[start of Extract to read]

Decline and fall of Britain
It is time the financial world woke up to the economic destruction being perpetrated by the Labour government on the British economy. Both sterling and bonds are bound to crash.
ALASDAIR MACLEOD
Last year, in a fit of pique against a government that had lost its political way, the British public elected a Labour government by default.
As has often been the case in British politics, the incumbent government lost the election rather than the opposition won it.
Let’s look briefly at some of the new government’s ministers’ credentials.
Starmer is a lawyer clearly ignorant of economics.
As proof, if it were needed, he recently decided to take advice from government regulators on how to make the economy grow, presuming that they would know better than the private sector actors they regulate.
Clearly, he spurns free market solutions and is in thrall to Britain’s prewar socialist idealism.
Rachel Reeves, the Chancellor of the Exchequer, was forced to amend her LinkedIn entry removing claims to have worked at the Bank of England as an economist.
Therefore, she is in office on a false prospectus.
And Ed Miliband, Energy Secretary, when he previously held that post stopped the dredging of the rivers Parrett and Tone which led to the Somerset Levels (lowlands) being flooded for months.
Now he wants to carpet England with solar panels, electricity pylons, and wind farms in a vain attempt to replace fossil fuels.

[end of Extract to read]
[start of Supplied records]

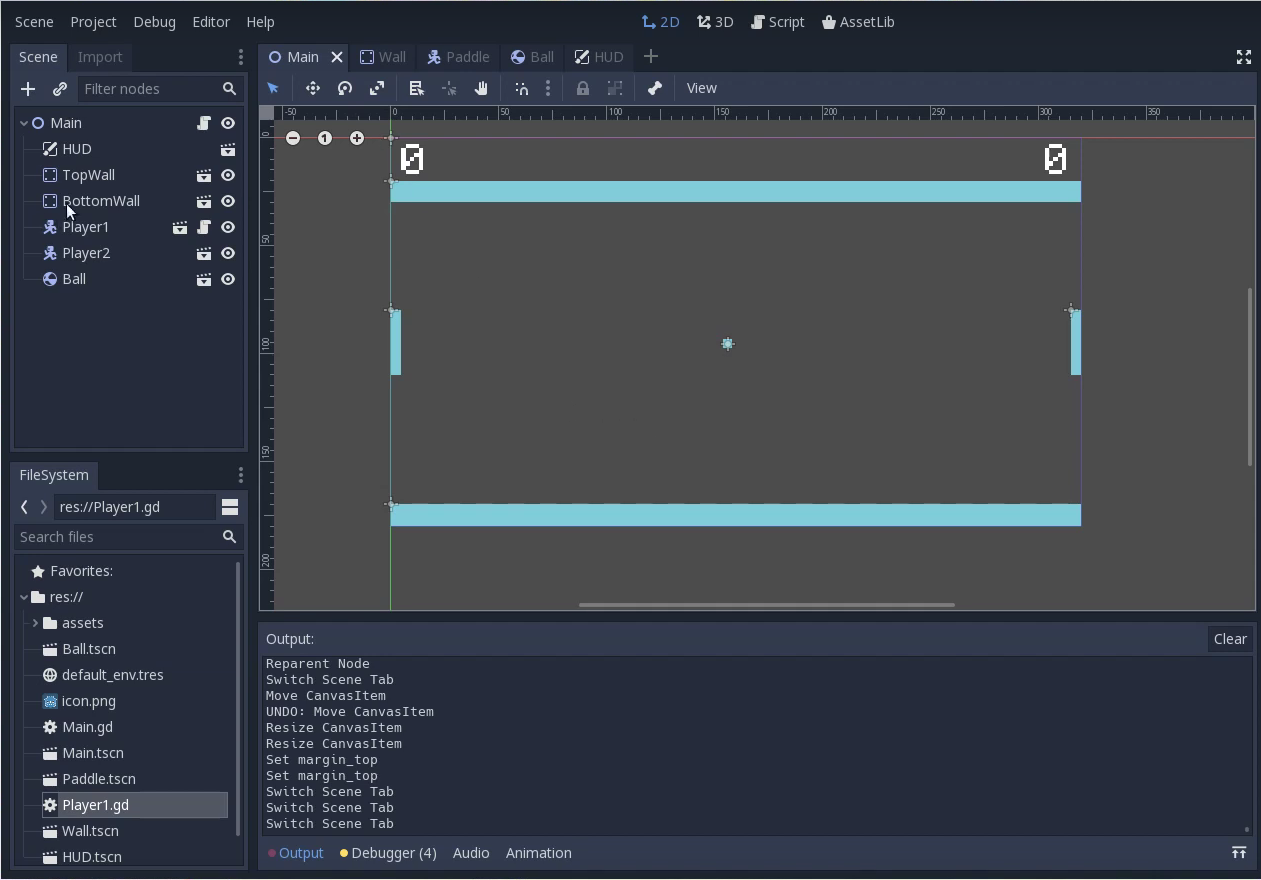Image resolution: width=1261 pixels, height=880 pixels.
Task: Open the View menu in the viewport toolbar
Action: (x=701, y=88)
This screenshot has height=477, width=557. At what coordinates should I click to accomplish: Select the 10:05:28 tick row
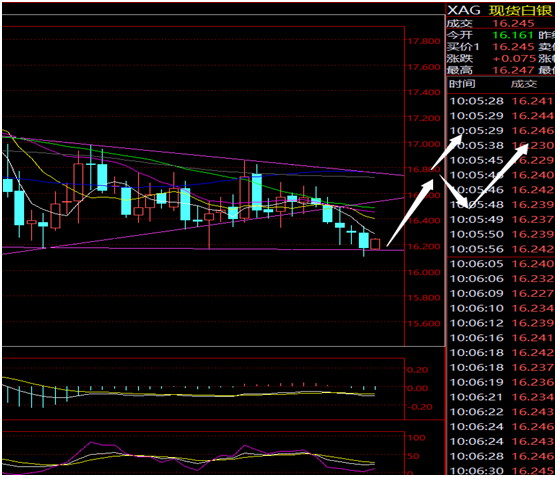coord(501,101)
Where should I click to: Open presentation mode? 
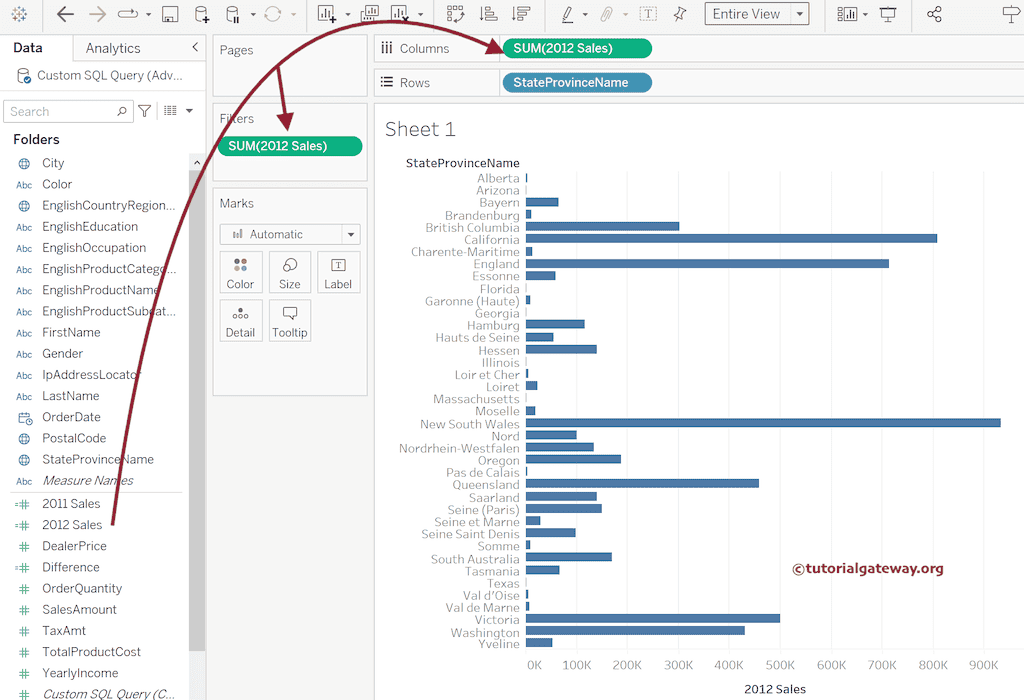click(887, 14)
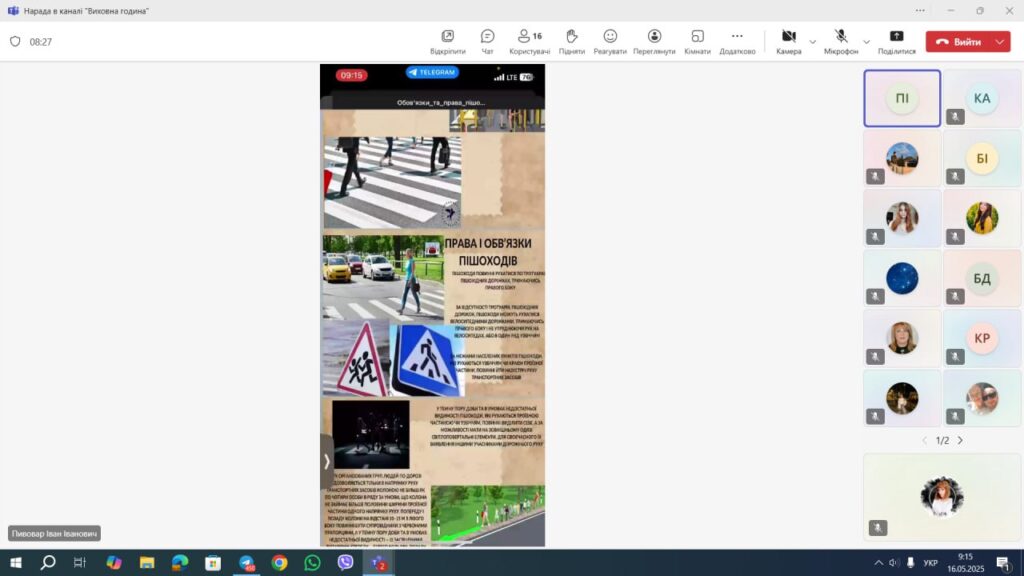Open the Переглянути view menu
This screenshot has height=576, width=1024.
pyautogui.click(x=654, y=42)
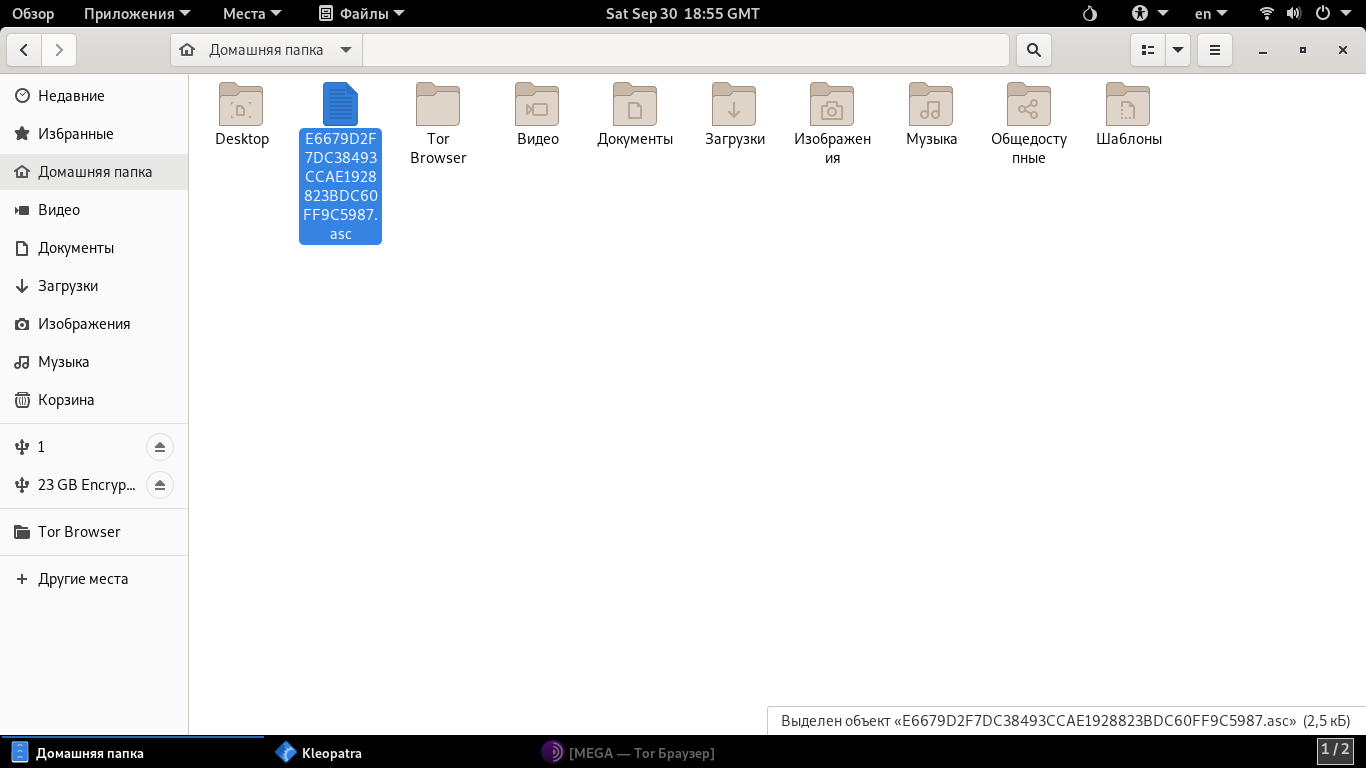Viewport: 1366px width, 768px height.
Task: Go back with the left arrow button
Action: [24, 50]
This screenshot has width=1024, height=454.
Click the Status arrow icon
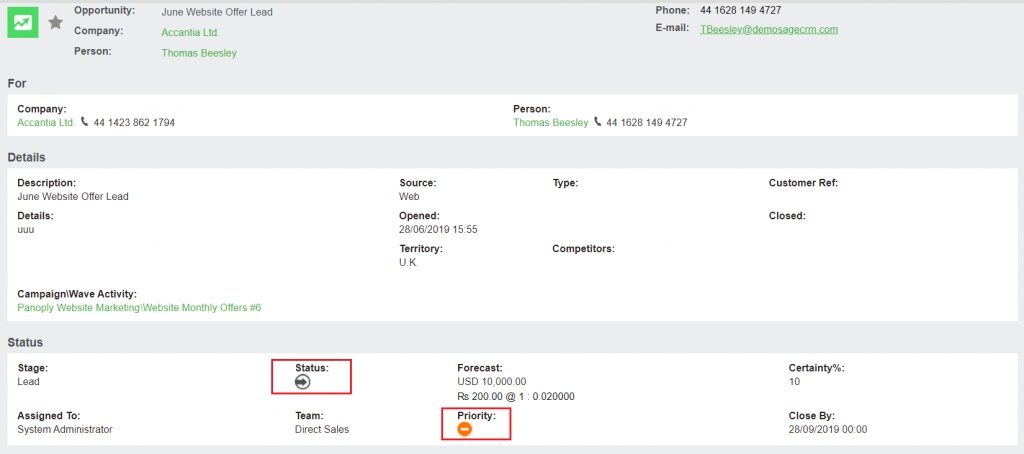(x=303, y=382)
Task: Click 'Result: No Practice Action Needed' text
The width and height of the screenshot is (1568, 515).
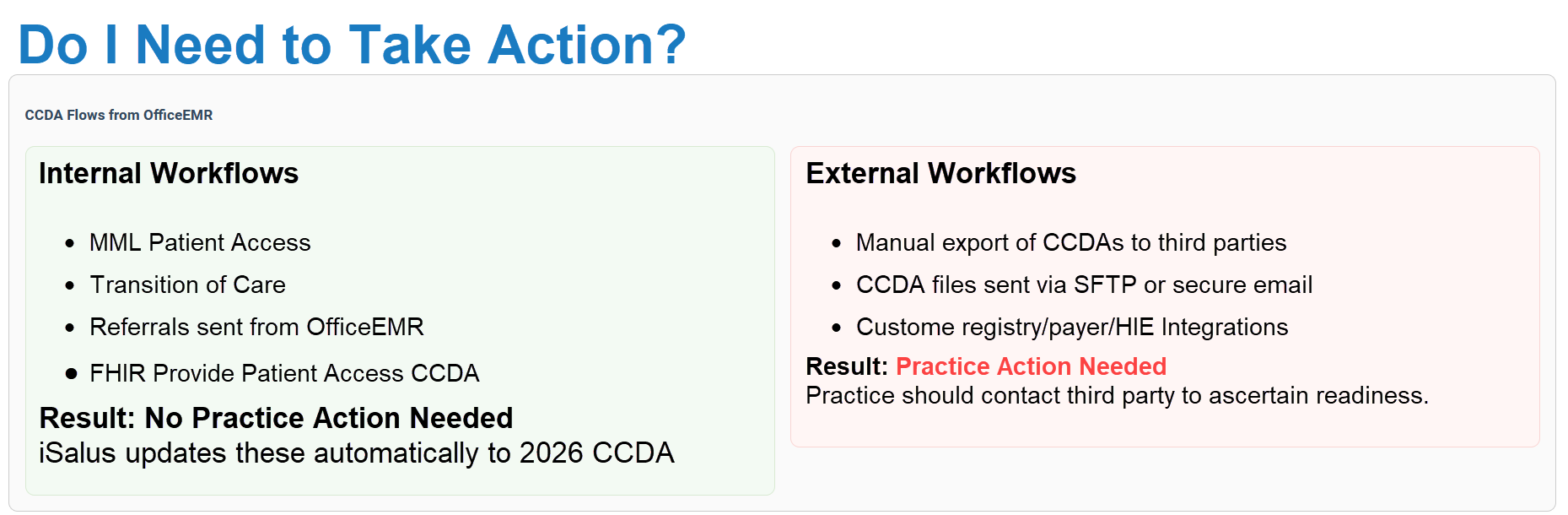Action: [x=276, y=418]
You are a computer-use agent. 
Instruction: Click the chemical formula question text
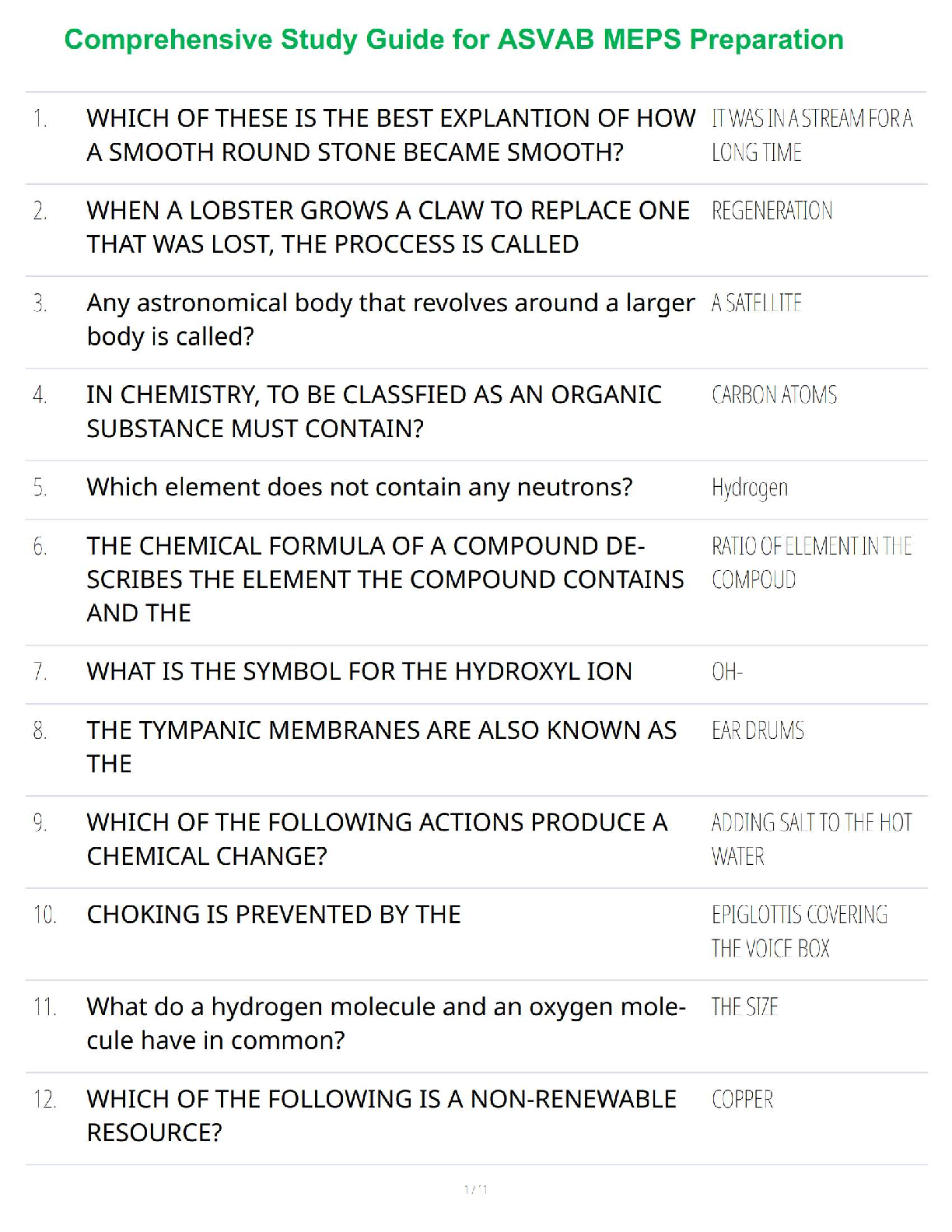pos(385,579)
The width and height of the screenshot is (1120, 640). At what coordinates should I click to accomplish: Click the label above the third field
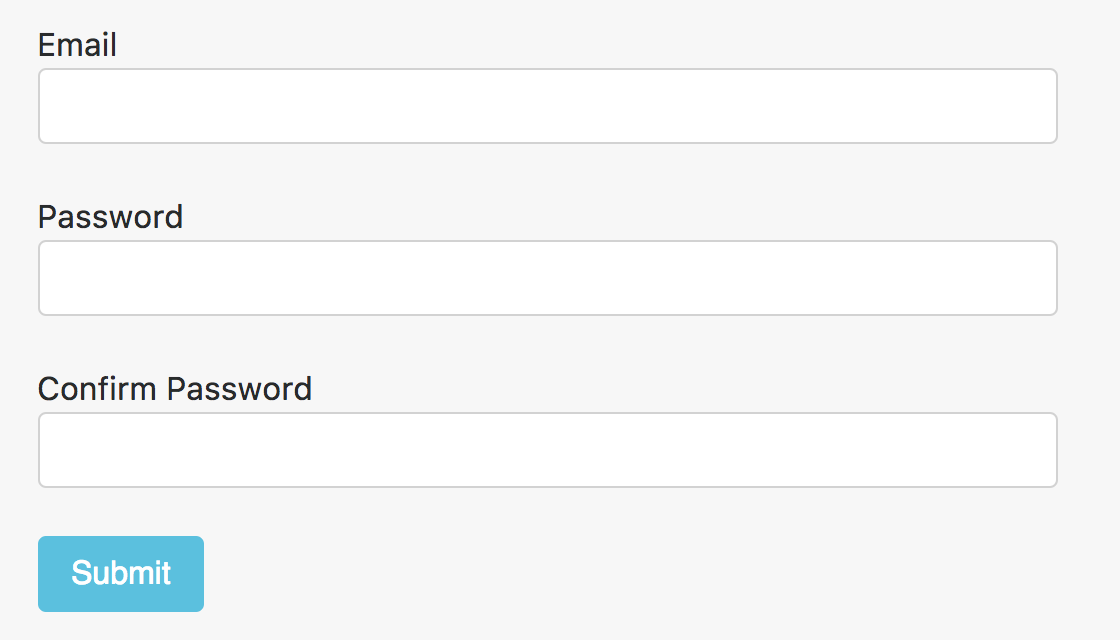tap(175, 389)
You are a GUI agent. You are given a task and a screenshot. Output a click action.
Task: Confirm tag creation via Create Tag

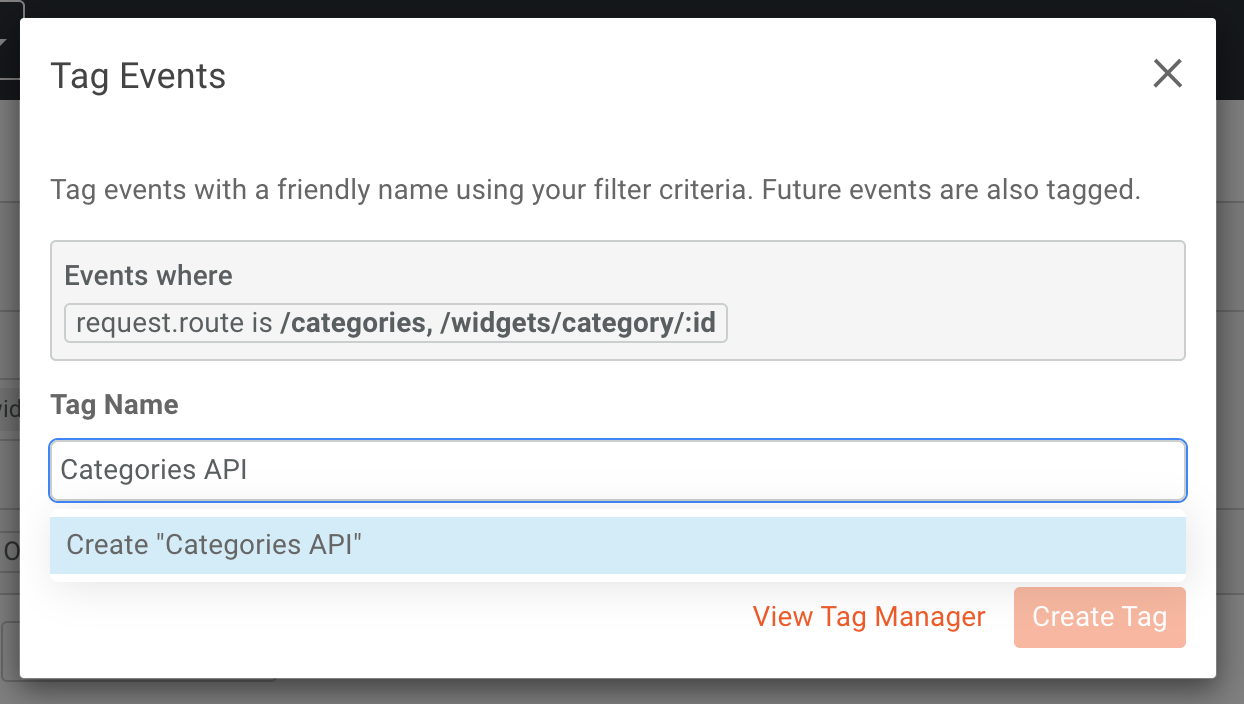[x=1099, y=617]
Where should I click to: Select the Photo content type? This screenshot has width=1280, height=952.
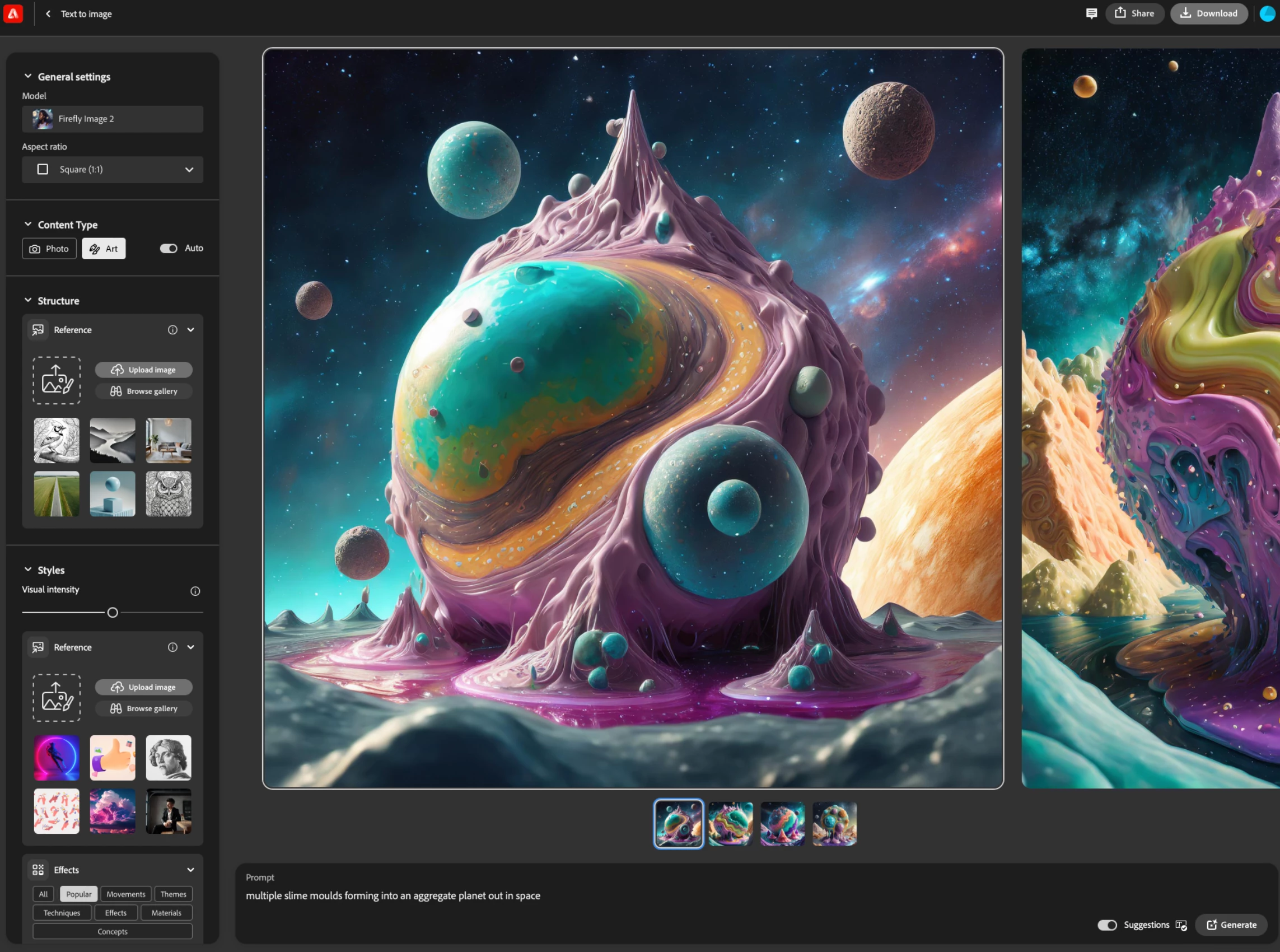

[end of Supplied records]

Task goal:
Carry on the opinion piece above about Labour's handling of the British economy, starting right after its last sentence.

Reply to the exercise:
Kier Starmer’s campaigning approach was to copy Tony Blair’s in 1997: to promise capitalist ideals and responsible government.
Once Starmer became prime minister, that changed rapidly to be replaced with a deeply socialist idealism aimed to promote the state and minimise the private sector.
It has its roots unashamedly in the Labour and trade union movements of the 1920—1930 era, bolstered by the cocktail party socialism of North London.
The economic progress under Margaret Thatcher, which took Britain from being the acknowledged sick man of Europe to its greatest success is being reversed.
Freedom of speech is being destroyed in a general replacement of Christian morality and manners by wokeness — another trend foolishly tolerated by the previous government and now being accelerated by Labour.
The railways are to be renationalised for the appeasement of far-left rail unions.
Parents privately educating their children are faced with extra taxes imposed on their school fees, crippling for ambitious parents already struggling to make ends meet and designed to put private education out of business to satisfy socialist ideals.
And history lessons in state schools are to be “de-colonised”.
This class warfare also extends to inheritance of farmland.
Nothing riles the urban left more than property ownership by farmers who kill foxes and hares on horseback and hounds for sport.
Inheritance tax at 20% has been introduced on agricultural land, enough to force many farming families at the heart of country traditions to sell up.
Doubtless, the socialist ideal will be to increase this tax further over time so that the state will end up taking land into public ownership in lieu of taxes.
Further destruction of private sector activities will be brought about by climate change policies.
Despite his abysmal previous ministerial record in this department, under Ed Miliband his energy policies are set to rapidly deprive the nation of carbon fuel energy, which is the lifeblood of economic progress.
Meanwhile, the state is being advanced as the solution to everything and the profit-seeking private sector to nothing.
Taking railways back into the state sector will almost certainly be followed by the water companies.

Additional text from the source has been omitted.